* **DATASET EXCERPTS**:
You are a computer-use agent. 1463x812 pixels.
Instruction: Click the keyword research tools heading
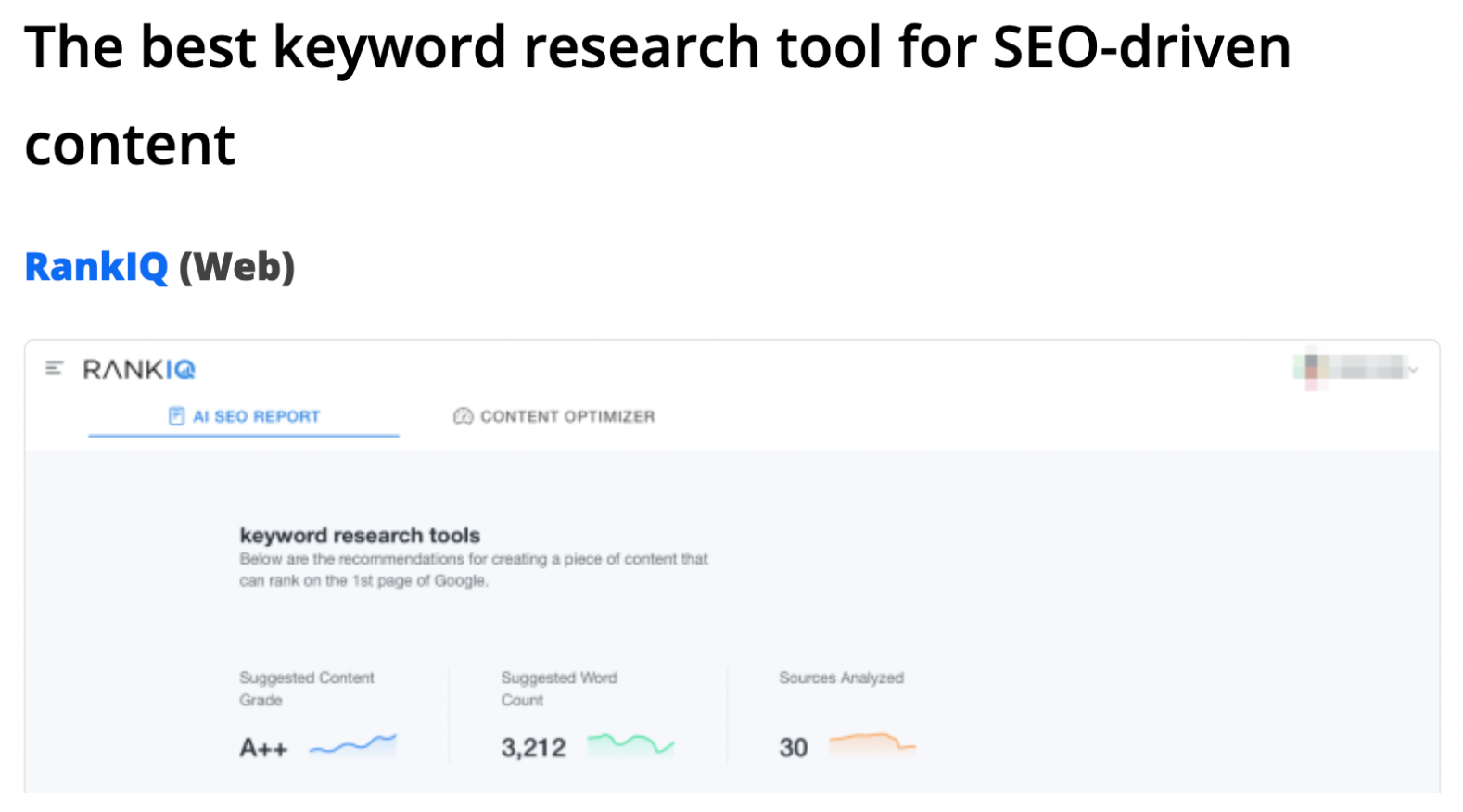(360, 536)
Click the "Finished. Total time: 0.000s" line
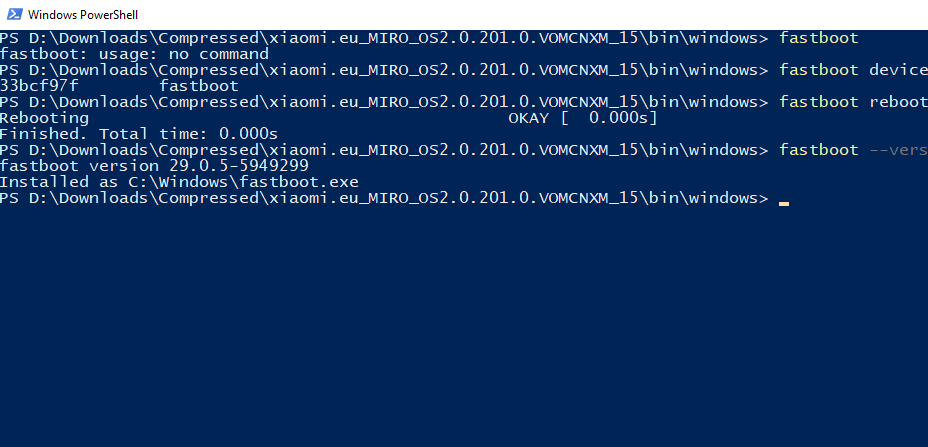 pos(139,134)
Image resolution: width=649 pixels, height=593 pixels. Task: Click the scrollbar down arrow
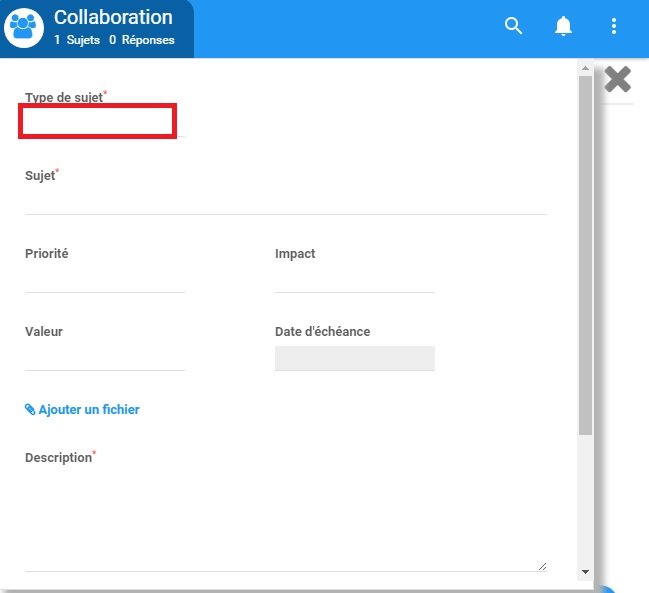(x=585, y=571)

* **WORK REQUIRED**: Every record is to be restated word for word, with the pictures left out.

* **TASK RESULT**:
You are a computer-use agent. 1463x812 pixels.
Instruction: Click the keyword research tools heading
(360, 536)
Click the "Finished. Total time: 0.000s" line
 pos(139,134)
Image resolution: width=649 pixels, height=593 pixels. Task: Click the scrollbar down arrow
(x=585, y=571)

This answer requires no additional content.